|
When
Houston’s First Presbyterian Church
published its “Texas Cook Book” in 1883, the collection of recipes believed
to be the first ever produced in the Lone Star State snubbed the pinto bean.
The
cook book did offer a long recipe for Boston Baked Beans, but that dish has about
as much to do with true Texas fare as enchiladas have to do with Alaska. The editors
of the venerable Galveston News, however, understood the value of just
plain beans.
“The cheapest and most nutritious vegetable used for food
is beans,” the News reported in the winter of 1868. “Professor Liebeg says that
pork and beans form a compound of substances peculiarly adopted to furnish all
that is necessary to support life.”
The article noted that a quart of beans
cost 15 cents, with a half-pound of pork retailing for a dime. “This, as every
housekeeper knows, will feed a small family for a day with good, strengthening
food.”
Indeed, pinto beans were a staple in 19th century Texas
and continue to be today, but their history goes back even further. The Spanish
explorer Coronado
and his fellow conquistadors are believed to have been the first Europeans to
sit down to a bowl of beans in the Southwest, having obtained them from Indians
who cultivated them in what is now New Mexico.
By the time of Texas’
Anglo colonization, pinto beans (better known in the Southwest as frijoles
or Pecos Strawberries) had become ubiquitous. But not until Texas
started getting all urbane did it occur to anyone that how to cook them should
be codified. Before then, folks apparently just took it for granted that anyone
could cook a pot of beans.
True
bean aficionados, however, understand that while the basic steps in bean-cooking
are simple, artistry lies in the details. Those details usually involve what goes
into the pot besides the beans. The late Fred Gipson, author of “Old Yeller”
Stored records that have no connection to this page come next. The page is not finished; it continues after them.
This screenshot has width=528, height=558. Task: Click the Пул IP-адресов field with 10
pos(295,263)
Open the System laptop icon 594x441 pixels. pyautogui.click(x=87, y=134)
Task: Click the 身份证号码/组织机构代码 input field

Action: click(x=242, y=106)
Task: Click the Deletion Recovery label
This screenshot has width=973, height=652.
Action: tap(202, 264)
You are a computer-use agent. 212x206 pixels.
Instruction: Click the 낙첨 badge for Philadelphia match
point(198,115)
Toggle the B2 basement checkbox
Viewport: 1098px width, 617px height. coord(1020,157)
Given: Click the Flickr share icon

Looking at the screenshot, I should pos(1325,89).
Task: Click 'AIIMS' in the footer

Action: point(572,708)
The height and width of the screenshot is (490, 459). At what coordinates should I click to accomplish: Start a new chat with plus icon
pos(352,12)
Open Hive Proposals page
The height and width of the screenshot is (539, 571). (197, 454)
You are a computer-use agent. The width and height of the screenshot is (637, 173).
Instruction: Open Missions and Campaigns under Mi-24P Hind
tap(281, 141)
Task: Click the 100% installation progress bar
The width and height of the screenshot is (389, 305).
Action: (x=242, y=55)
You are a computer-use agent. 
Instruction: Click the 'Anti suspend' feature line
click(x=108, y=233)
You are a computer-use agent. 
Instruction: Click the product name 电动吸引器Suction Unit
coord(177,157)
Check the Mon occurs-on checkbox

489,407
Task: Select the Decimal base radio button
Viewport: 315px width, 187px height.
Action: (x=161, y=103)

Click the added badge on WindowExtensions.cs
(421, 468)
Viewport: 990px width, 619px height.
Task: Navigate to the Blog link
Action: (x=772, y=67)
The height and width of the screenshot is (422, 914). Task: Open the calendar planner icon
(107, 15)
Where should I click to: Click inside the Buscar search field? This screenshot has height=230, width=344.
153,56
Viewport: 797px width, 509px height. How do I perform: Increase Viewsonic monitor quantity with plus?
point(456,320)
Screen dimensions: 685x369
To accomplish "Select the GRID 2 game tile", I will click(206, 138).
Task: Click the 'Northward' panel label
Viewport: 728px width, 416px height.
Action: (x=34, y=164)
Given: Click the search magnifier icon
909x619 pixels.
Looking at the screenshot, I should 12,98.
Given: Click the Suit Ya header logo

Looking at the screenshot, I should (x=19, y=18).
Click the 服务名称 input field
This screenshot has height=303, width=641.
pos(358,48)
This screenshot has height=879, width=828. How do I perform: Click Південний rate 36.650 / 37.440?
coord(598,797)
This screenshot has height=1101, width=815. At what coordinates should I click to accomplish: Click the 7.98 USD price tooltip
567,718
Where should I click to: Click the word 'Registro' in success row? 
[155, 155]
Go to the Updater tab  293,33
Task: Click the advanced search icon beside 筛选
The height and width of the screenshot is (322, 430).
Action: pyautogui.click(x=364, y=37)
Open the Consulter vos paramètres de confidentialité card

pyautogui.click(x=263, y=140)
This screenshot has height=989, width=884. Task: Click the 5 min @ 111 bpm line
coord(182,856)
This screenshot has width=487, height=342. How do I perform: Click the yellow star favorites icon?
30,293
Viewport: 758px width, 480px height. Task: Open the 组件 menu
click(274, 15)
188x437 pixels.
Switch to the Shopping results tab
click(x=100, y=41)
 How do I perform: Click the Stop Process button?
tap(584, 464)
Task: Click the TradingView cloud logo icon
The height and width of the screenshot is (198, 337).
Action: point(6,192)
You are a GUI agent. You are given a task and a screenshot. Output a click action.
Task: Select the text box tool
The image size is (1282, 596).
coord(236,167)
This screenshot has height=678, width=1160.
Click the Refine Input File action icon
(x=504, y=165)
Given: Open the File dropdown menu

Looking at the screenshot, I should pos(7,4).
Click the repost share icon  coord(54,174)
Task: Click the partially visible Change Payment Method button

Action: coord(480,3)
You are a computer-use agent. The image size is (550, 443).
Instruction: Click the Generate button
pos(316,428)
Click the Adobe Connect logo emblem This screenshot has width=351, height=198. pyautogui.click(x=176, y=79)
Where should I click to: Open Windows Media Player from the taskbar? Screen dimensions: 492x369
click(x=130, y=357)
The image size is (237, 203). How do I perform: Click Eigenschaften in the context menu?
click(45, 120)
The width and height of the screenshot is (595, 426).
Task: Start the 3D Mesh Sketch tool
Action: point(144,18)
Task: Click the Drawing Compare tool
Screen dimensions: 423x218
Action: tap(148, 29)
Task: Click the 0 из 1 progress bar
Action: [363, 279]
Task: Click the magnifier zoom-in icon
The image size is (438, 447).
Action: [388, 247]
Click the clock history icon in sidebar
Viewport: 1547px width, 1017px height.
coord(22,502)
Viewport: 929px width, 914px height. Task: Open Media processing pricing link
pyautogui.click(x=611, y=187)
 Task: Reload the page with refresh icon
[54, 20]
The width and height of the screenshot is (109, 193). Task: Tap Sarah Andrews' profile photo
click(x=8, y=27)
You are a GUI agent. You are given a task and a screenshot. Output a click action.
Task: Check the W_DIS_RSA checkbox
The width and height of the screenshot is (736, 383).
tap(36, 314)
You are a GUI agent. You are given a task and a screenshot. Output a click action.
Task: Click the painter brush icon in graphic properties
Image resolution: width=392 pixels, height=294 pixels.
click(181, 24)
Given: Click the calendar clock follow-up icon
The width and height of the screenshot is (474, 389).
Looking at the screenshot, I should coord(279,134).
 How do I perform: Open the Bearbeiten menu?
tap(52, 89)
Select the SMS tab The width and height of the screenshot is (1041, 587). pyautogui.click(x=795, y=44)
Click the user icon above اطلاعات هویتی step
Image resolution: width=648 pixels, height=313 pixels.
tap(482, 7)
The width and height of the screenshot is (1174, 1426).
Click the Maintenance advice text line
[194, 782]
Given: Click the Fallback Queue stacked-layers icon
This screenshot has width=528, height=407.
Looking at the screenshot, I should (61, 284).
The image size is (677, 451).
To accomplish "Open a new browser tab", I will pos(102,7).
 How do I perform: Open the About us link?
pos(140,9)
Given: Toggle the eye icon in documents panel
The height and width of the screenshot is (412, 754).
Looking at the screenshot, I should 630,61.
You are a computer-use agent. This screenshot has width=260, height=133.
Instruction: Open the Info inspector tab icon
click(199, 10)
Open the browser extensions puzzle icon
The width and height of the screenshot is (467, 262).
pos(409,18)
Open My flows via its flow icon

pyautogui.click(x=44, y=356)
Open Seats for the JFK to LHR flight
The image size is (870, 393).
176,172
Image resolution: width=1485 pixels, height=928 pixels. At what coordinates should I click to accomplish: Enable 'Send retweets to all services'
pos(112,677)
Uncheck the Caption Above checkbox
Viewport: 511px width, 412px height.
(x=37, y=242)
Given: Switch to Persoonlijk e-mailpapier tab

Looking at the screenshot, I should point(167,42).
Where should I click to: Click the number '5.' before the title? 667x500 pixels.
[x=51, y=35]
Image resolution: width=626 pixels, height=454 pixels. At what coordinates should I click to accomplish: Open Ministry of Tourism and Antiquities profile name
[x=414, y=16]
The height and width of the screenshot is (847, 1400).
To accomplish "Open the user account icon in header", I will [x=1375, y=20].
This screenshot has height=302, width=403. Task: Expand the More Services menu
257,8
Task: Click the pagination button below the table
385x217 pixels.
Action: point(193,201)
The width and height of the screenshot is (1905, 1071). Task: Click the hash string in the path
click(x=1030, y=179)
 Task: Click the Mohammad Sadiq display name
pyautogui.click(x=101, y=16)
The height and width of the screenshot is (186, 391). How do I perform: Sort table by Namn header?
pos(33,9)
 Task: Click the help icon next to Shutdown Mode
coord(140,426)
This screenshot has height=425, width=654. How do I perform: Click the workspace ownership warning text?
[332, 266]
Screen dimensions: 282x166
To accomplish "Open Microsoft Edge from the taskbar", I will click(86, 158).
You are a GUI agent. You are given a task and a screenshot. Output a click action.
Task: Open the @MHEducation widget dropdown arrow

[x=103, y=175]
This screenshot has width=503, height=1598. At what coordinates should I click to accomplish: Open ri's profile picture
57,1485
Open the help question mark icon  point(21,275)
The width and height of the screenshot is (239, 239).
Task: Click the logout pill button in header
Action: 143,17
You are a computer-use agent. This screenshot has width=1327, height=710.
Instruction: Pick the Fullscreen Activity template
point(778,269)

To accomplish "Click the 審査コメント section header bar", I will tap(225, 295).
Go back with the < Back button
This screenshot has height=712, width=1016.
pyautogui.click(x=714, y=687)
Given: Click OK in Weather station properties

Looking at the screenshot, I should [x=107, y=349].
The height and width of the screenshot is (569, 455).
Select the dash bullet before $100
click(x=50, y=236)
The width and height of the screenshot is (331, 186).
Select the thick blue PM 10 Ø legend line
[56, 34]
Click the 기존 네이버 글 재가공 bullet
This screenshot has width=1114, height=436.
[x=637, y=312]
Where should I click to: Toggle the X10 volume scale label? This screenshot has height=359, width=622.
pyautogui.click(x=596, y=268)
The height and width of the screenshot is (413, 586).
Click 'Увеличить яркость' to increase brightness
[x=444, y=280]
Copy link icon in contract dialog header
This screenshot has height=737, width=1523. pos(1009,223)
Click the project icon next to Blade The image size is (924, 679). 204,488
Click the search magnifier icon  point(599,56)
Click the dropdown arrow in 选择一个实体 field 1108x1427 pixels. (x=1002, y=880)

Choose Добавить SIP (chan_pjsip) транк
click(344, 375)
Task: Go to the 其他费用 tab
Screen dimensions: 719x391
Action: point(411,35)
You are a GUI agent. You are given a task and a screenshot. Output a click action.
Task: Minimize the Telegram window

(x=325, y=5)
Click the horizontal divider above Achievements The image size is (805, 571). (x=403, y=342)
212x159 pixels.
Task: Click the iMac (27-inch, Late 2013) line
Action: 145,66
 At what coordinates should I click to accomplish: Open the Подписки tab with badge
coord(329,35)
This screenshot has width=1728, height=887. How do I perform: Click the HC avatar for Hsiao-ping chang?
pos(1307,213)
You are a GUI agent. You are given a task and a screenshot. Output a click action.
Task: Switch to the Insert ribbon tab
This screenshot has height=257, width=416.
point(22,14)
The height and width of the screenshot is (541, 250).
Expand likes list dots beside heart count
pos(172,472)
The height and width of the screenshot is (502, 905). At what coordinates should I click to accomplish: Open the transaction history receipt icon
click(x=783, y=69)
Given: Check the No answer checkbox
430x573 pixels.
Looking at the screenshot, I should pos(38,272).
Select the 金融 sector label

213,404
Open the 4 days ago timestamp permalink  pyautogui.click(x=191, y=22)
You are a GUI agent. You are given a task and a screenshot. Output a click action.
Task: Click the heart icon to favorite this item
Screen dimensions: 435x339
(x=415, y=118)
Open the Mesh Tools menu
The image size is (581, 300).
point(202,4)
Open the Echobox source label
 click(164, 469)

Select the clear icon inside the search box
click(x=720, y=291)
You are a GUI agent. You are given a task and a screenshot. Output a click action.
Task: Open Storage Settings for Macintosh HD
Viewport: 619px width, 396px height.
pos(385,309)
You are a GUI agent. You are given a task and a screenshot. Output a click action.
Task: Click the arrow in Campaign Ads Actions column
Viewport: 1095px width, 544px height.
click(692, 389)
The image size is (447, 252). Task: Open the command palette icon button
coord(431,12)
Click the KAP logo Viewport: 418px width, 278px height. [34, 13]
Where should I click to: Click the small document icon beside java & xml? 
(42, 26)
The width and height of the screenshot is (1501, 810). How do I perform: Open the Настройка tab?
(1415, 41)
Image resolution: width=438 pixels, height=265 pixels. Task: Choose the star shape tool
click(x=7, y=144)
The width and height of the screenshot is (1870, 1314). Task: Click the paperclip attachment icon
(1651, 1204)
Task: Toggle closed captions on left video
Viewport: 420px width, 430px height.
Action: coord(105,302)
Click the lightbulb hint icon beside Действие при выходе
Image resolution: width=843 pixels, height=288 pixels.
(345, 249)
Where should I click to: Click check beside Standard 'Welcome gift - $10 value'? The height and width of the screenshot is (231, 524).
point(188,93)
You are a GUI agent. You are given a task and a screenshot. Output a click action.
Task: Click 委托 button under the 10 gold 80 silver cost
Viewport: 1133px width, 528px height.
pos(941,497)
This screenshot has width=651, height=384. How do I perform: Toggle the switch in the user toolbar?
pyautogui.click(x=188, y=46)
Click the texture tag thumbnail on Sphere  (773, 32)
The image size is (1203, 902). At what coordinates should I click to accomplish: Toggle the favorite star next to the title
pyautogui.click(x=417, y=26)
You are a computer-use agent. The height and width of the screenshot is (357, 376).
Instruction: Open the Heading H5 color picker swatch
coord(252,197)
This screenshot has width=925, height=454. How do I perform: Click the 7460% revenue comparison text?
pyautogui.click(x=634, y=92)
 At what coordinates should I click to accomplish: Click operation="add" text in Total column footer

and other books, insisted that beans were not fit to eat unless they had been
cooked with a whole apple.
Camping at Castle
Gap, a landmark on the well-worn old trail toward Horsehead
Crossing on the Pecos,
I once enjoyed a serving or two of pinto beans cooked with nopal. The cactus made
an interesting mix with the pintos.
Sitting
with us around the campfire that night was Paul Patterson, an old cowboy
and long-retired English teacher from Crane.
His claims to fame included his poetry, the fact that Western novelist Elmer
Kelton was a former student and his storytelling ability.
As we chowed
down on those beans, Patterson told us about a youngster named Whistler who had
a very famous mom. He did poorly as an infant, much to the consternation of Mrs.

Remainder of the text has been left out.